(EXCERPTED PASSAGE)
If you notice that your cat’s skin is irritated, red, inflamed, itchy or crusting, he may be suffering from a skin rash, otherwise referred to as Feline Dermatitis. Whether your kitty is an indoor or an outdoor cat, he is a natural explorer who encounters a variety of different hazards and substances on a daily basis.
When a cat’s skin comes in contact with a potentially harmful bacteria, the immune system kicks in, sending defender cells to the point of contact. This can cause inflammation, which ultimately leads to an allergic reaction and maybe even an infection. If addressed in the early stages, cat skin rashes are highly treatable and not an immediate source for panic.
But it should be noted that prompt treatment of your cat’s skin infection is crucial towards recovery.
Types of Skin Rashes Found in Cats
There are two types of skin rashes in felines:
Irritant Skin Rash
The more common of the two types, irritant dermatitis occurs when the skin comes in contact with a highly irritating substance for the first time and immediately has a reaction.
Allergic Skin Rash
If a cat encounters a previously harmless substance for a second time, his skin may become sensitized and overreact in defense. Sensitization occurs approximately six months to two years after the first encounter. For example, your cat successfully uses a medicine, but six months later his immune system has developed a hypersensitivity to the drug and an allergic reaction occurs, resulting in irritated skin.
Note: This rarely occurs in cats under 2 years of age.
Causes of Skin Rashes in Cats
There are a wide range of causes, which can make it tough to identify the source. However, eradicating the source is very important in order to prevent recurrence and long-term pain in your cat. Typical causes of irritant skin rashes in cats include:
- Cleaning products
- Topical medications
- Road salt
- Poison Ivy
Causes of allergic skin rashes in cats include:
- Insect Bites
- Parasites or infestations (e.g., fleas, mites)
- Food allergies
- Extreme weather conditions
- Biting or scratching
- Bacteria or fungus
Symptoms of Cat Skin Rashes
If your cat has a form of contact dermatitis, you will mostly likely notice inflammation and redness on the thin parts of his fur where the skin is most exposed (e.g., belly, toes, chin, anus, ears and mouth).
It can be a highly uncomfortable experience for your cat — he may be prone to excessive licking, scratching and itching, which can lead to a secondary bacterial infection. Thus, it’s important to take care of any infection in the early stages. Other symptoms include:
- Rubbing against the floor to alleviate itching
- Hair loss and damaged follicles
- Skin ulcers
- Oozing lesions
- Thickening of skin
- Slight odor
When irritants are the cause, the symptoms should manifest within 24-48 hours. If the irritant is promptly removed, then recovery usually occurs immediately following the initial exposure.
When allergies are the cause of dermatitis, symptoms will be observable within three to five days after exposure, and may last for weeks.
If you notice any of these symptoms, be sure to visit your veterinarian immediately to receive a proper diagnosis and treatment plan.
Treating Feline Skin Rashes
Your vet’s diagnosis will usually begin with ruling out external parasites and any other sources that may be causing a hypersensitive reaction.
The most effective treatment is identifying and removing the substance that is triggering the skin rash. However, sometimes it’s tough even for a vet to determine the exact source. Communication between vet and owner is key towards isolating the harmful substance. Thus, it’s recommended you pay a lot of attention to your kitty’s behavior and be aware of any changes in his environment (e.g., new furniture, textiles, cat collar, food, etc.).
In order to track down the cause of your cat’s skin rash, your vet may have you administer a patch test, where a patch containing the suspected substance is taped to the skin. The skin’s reaction is then monitored. Another similar method involves removing the cat from his normal environment and seeing whether the affected skin improves.
Once a diagnosis is made, typical treatment involves bathing your cat with a medicinal shampoo to remove any harmful bacteria, and a regimen of topical corticosteroids to repair the irritated skin.
(End EXCERPTED PASSAGE)
(INFORMATION SUPPLIED)
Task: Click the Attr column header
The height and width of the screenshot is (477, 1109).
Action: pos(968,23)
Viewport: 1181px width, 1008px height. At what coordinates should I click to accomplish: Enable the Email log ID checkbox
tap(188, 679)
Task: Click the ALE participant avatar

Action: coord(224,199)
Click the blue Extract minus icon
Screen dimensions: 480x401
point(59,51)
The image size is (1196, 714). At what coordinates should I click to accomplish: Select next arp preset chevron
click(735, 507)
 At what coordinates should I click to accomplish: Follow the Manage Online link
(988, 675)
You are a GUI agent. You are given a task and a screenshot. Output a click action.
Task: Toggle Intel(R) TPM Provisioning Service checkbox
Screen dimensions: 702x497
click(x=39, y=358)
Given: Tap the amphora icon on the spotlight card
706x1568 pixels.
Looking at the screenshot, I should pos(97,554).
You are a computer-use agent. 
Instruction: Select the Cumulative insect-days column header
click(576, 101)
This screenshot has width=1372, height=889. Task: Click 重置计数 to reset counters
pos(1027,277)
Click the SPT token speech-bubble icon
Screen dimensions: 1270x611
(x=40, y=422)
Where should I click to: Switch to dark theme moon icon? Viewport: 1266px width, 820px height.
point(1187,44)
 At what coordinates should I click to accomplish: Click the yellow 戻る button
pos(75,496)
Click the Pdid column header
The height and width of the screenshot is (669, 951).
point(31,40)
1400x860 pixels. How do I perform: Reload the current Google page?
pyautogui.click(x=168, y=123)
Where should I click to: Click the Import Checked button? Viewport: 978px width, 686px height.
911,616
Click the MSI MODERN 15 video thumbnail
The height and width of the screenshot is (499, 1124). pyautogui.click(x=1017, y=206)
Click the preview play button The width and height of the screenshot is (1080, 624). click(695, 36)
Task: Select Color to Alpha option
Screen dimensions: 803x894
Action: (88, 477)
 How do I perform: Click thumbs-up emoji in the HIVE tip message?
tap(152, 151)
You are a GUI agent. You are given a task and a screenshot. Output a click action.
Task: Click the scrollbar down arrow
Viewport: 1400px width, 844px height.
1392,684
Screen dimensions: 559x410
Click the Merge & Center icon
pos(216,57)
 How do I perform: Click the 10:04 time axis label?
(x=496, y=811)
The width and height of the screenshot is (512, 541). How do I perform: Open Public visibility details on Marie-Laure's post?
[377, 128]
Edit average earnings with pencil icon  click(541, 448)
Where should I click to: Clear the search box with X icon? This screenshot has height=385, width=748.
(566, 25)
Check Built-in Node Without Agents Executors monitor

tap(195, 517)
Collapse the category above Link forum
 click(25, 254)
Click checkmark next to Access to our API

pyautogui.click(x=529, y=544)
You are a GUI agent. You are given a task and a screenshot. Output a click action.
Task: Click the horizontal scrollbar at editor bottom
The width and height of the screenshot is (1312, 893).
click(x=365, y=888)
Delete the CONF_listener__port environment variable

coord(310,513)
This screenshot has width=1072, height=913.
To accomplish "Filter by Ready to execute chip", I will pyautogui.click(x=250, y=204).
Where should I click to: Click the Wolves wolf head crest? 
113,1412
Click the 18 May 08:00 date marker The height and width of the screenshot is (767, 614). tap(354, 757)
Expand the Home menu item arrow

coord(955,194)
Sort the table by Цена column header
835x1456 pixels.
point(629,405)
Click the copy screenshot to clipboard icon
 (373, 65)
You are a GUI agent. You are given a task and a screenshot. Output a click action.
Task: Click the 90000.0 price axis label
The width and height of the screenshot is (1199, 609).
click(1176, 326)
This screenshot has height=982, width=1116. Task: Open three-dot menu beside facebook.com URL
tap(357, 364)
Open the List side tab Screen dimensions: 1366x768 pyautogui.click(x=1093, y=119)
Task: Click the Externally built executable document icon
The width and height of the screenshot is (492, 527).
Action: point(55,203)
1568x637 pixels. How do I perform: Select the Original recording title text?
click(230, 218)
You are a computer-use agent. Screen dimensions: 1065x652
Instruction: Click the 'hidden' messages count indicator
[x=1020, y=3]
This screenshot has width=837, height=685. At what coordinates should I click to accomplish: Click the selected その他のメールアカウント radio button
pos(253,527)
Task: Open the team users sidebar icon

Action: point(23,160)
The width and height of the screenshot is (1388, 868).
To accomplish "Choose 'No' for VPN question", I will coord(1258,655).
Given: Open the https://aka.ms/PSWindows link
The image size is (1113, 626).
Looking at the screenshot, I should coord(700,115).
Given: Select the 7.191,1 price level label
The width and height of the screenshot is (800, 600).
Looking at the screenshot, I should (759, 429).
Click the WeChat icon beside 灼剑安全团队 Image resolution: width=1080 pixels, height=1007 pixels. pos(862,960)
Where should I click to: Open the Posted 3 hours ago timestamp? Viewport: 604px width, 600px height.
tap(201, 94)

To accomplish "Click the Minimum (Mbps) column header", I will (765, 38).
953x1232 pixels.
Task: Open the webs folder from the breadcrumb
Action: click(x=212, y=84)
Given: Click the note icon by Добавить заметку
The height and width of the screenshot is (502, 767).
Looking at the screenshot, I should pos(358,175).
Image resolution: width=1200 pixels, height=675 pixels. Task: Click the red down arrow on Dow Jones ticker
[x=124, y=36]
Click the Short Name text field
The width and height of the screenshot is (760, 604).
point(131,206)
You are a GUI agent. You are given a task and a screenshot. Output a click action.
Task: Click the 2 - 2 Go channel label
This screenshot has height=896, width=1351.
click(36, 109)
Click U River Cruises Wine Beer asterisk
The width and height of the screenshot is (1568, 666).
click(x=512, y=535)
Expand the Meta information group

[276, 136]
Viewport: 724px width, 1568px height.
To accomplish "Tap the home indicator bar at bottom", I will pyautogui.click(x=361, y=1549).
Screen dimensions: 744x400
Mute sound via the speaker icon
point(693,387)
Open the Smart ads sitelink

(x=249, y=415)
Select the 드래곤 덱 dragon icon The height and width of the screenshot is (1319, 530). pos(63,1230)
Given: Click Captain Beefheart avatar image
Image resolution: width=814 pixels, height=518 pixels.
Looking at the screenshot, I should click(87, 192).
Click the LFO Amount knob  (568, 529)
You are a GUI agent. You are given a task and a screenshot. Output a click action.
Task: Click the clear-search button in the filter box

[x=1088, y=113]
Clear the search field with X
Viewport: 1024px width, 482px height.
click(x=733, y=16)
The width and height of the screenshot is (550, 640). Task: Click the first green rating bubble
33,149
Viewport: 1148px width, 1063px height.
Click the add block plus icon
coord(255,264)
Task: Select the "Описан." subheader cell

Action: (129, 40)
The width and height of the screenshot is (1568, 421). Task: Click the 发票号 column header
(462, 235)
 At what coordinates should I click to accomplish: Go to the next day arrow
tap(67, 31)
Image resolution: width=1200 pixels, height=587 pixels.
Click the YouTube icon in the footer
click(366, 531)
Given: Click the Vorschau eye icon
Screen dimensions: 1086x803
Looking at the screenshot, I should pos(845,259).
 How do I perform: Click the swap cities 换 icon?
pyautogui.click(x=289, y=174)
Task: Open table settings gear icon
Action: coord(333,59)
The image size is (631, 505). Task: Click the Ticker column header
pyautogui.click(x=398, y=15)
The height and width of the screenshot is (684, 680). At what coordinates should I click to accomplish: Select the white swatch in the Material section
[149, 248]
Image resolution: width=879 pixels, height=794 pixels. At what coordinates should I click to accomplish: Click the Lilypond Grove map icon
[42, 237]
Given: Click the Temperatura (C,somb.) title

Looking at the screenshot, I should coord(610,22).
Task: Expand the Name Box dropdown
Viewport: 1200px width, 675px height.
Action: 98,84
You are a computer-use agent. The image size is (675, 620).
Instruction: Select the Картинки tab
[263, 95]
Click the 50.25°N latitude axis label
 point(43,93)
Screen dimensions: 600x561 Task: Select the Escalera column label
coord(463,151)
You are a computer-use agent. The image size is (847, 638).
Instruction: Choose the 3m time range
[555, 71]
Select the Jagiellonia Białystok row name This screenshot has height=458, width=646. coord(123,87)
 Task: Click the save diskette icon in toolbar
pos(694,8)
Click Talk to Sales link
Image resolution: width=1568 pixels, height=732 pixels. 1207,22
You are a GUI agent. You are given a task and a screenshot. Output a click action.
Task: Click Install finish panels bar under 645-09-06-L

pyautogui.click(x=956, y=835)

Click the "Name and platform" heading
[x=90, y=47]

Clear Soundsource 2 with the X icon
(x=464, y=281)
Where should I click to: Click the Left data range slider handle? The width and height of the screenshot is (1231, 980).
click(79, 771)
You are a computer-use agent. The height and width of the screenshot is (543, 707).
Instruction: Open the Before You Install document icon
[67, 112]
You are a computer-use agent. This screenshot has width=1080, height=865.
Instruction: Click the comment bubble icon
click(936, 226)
(End INFORMATION SUPPLIED)
Reproduce the passage of the cat skin rash article from "But it should" to "years of age.", both included.

But it should be noted that prompt treatment of your cat’s skin infection is crucial towards recovery.
Types of Skin Rashes Found in Cats
There are two types of skin rashes in felines:
Irritant Skin Rash
The more common of the two types, irritant dermatitis occurs when the skin comes in contact with a highly irritating substance for the first time and immediately has a reaction.
Allergic Skin Rash
If a cat encounters a previously harmless substance for a second time, his skin may become sensitized and overreact in defense. Sensitization occurs approximately six months to two years after the first encounter. For example, your cat successfully uses a medicine, but six months later his immune system has developed a hypersensitivity to the drug and an allergic reaction occurs, resulting in irritated skin.
Note: This rarely occurs in cats under 2 years of age.